◆ Problem statement
Scan the entries below. Report each line where the string "computer" occurs.

═══ Records provided ═══

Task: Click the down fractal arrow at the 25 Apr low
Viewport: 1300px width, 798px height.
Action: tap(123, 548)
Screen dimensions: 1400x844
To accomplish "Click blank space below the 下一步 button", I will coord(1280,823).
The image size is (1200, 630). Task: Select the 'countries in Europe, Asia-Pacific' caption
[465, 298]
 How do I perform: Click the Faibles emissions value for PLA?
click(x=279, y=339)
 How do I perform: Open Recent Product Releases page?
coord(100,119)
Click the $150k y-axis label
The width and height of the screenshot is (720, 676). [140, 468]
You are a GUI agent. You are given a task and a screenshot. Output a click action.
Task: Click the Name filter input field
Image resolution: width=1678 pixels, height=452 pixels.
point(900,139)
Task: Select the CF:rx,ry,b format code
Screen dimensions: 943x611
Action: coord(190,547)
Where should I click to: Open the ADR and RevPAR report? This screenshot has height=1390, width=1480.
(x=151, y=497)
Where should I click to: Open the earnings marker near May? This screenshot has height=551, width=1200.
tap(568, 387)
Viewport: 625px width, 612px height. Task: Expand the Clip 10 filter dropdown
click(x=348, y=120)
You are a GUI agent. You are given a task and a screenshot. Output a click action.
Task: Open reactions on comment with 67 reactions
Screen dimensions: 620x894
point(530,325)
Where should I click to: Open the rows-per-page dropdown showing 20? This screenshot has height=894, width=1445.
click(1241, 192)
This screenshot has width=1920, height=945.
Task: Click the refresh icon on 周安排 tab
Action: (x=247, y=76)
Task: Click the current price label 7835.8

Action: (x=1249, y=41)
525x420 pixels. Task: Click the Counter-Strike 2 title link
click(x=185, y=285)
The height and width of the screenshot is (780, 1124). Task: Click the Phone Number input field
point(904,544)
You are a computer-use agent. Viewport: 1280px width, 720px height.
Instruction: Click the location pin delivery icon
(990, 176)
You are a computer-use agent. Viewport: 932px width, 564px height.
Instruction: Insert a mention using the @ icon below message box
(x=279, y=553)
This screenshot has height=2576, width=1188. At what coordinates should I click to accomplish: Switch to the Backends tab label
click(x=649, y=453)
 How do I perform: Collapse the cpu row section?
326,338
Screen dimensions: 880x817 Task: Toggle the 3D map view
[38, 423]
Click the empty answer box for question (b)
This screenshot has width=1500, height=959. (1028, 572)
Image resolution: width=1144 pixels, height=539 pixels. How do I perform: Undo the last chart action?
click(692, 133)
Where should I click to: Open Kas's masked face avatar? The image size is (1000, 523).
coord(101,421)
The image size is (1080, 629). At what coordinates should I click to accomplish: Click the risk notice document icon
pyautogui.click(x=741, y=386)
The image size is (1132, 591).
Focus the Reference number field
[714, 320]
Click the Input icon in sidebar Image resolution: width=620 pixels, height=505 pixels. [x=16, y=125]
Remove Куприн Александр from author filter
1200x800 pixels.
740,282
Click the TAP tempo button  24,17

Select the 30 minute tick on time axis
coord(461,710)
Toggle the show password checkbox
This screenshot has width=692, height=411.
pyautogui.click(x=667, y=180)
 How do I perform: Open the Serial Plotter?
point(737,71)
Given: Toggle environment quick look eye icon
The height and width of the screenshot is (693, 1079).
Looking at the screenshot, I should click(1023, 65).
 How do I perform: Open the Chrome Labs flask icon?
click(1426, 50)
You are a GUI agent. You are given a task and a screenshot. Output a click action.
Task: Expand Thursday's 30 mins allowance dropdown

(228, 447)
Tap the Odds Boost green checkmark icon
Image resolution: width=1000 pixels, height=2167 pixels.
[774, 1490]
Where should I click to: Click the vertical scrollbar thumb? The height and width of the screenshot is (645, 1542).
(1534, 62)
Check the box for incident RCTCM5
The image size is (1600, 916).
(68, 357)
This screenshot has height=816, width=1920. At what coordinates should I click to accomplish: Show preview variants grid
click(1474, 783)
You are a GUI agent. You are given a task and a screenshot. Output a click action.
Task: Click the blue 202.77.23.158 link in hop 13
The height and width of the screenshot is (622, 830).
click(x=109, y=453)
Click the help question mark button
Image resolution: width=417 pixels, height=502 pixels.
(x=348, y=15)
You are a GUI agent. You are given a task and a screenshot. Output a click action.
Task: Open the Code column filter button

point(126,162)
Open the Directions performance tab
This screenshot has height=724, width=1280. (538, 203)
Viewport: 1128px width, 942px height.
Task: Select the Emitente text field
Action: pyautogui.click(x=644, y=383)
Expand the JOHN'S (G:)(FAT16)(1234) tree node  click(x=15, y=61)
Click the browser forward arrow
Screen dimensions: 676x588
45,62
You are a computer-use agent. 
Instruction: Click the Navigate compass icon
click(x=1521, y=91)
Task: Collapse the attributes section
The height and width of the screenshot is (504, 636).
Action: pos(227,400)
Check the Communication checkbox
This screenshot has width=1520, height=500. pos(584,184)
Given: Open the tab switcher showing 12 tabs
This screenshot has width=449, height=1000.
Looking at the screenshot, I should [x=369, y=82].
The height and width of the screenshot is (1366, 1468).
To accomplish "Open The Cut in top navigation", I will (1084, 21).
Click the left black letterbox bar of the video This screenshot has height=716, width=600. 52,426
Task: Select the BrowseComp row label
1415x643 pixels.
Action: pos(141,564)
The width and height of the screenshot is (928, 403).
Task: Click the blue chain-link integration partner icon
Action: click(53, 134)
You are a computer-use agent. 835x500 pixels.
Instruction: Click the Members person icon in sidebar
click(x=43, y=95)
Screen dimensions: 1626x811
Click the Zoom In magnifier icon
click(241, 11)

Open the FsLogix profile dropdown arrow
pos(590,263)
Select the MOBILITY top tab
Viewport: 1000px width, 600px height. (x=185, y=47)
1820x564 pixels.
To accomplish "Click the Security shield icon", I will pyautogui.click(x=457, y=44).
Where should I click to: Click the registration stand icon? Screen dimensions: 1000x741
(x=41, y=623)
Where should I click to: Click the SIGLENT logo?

═══

◆ The completed task
You are a computer-use agent. Viewport: 1280px width, 720px height.
You are a computer-use agent. Viewport: 932px width, 564px height.
You are a computer-use agent. 
You are a computer-use agent. 835x500 pixels.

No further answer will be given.